───── Record extracts ─────

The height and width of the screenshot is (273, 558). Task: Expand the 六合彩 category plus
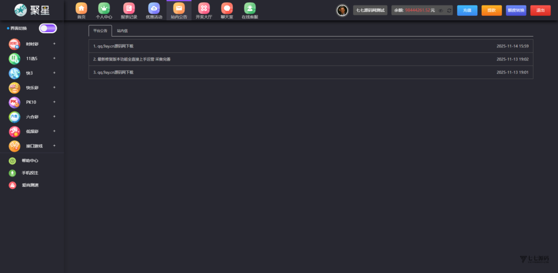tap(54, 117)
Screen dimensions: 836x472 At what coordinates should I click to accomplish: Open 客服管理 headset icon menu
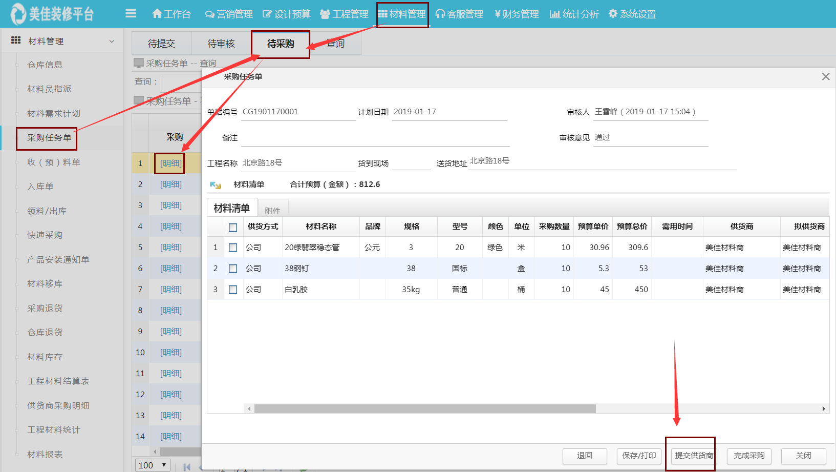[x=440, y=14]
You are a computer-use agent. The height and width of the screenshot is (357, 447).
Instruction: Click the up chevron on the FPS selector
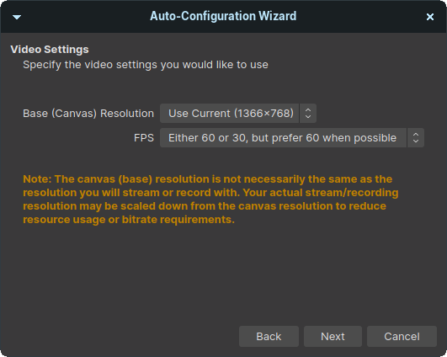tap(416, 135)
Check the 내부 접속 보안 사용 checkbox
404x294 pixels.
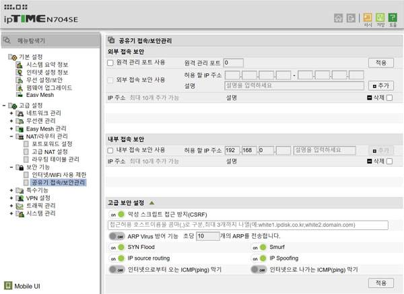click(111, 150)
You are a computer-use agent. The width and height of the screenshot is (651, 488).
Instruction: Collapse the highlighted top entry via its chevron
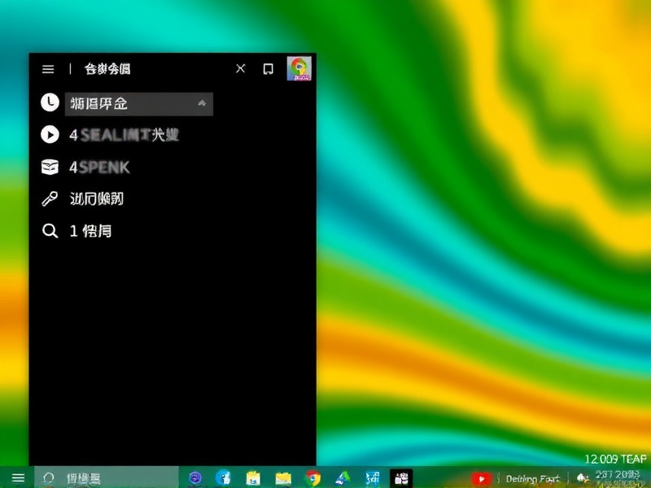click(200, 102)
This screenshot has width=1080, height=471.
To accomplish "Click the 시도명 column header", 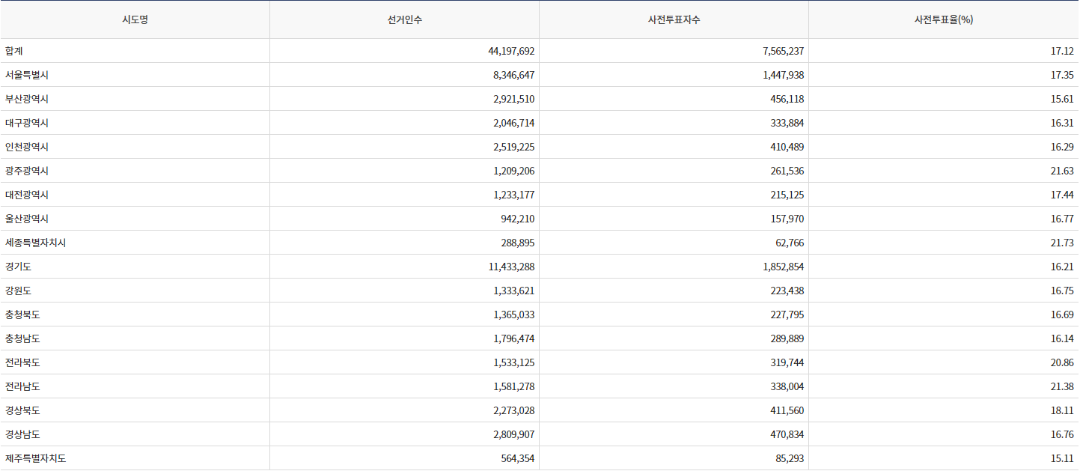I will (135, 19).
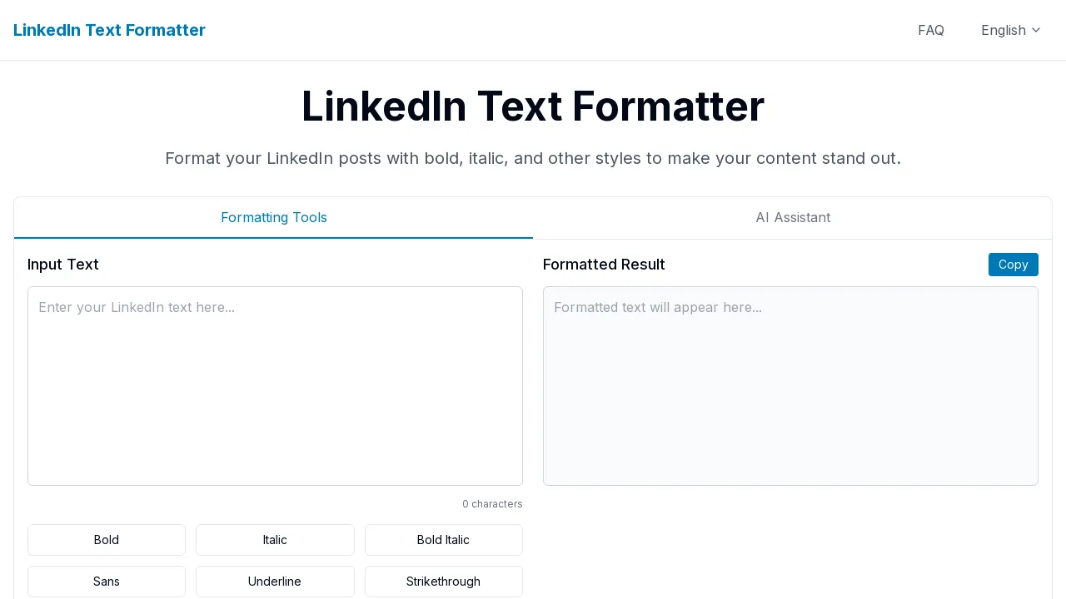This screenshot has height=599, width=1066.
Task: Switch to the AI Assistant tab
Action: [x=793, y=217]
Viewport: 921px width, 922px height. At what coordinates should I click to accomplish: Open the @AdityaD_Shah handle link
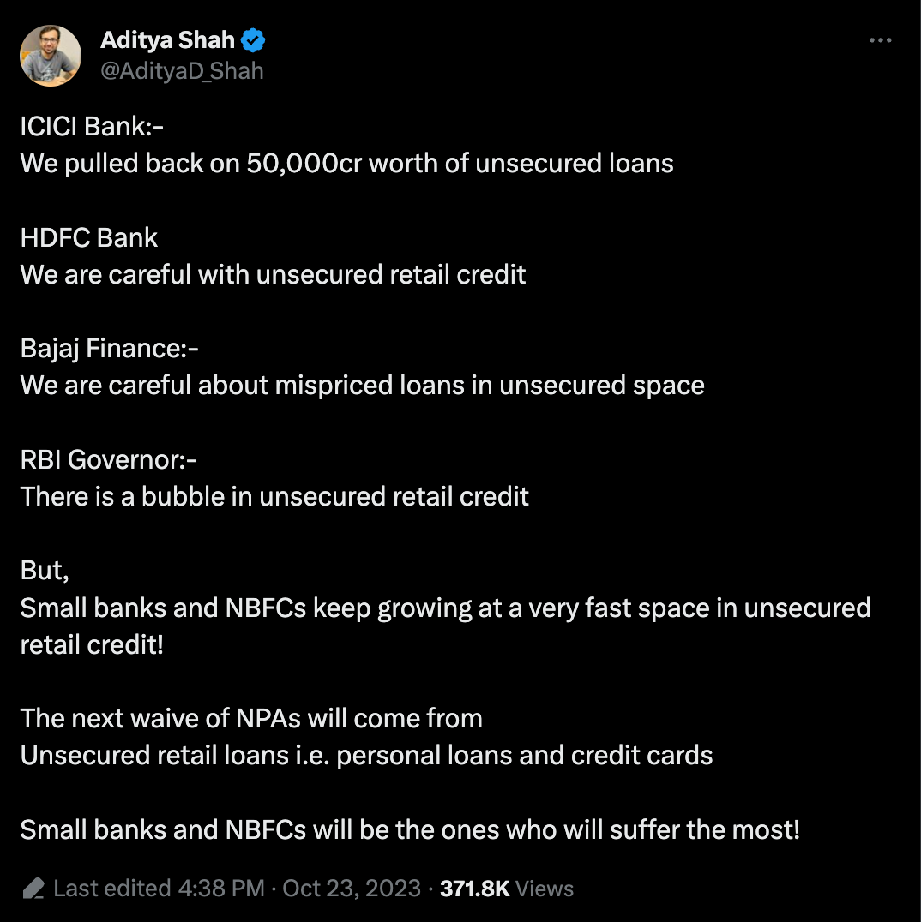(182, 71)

─────

- _Instruction_
Starting at the first line of the items above and ending after the line containing "click(111, 150)", convert those lines into a numbered list, omitting any blank lines and leaving out the pictures.

- _Task output_
1. The height and width of the screenshot is (273, 558). Task: Expand the 六合彩 category plus
2. tap(54, 117)
3. Screen dimensions: 836x472 At what coordinates should I click to accomplish: Open 客服管理 headset icon menu
4. [x=440, y=14]
5. You are a computer-use agent. The height and width of the screenshot is (357, 447).
6. Instruction: Click the up chevron on the FPS selector
7. tap(416, 135)
8. Check the 내부 접속 보안 사용 checkbox
9. 404x294 pixels.
10. click(111, 150)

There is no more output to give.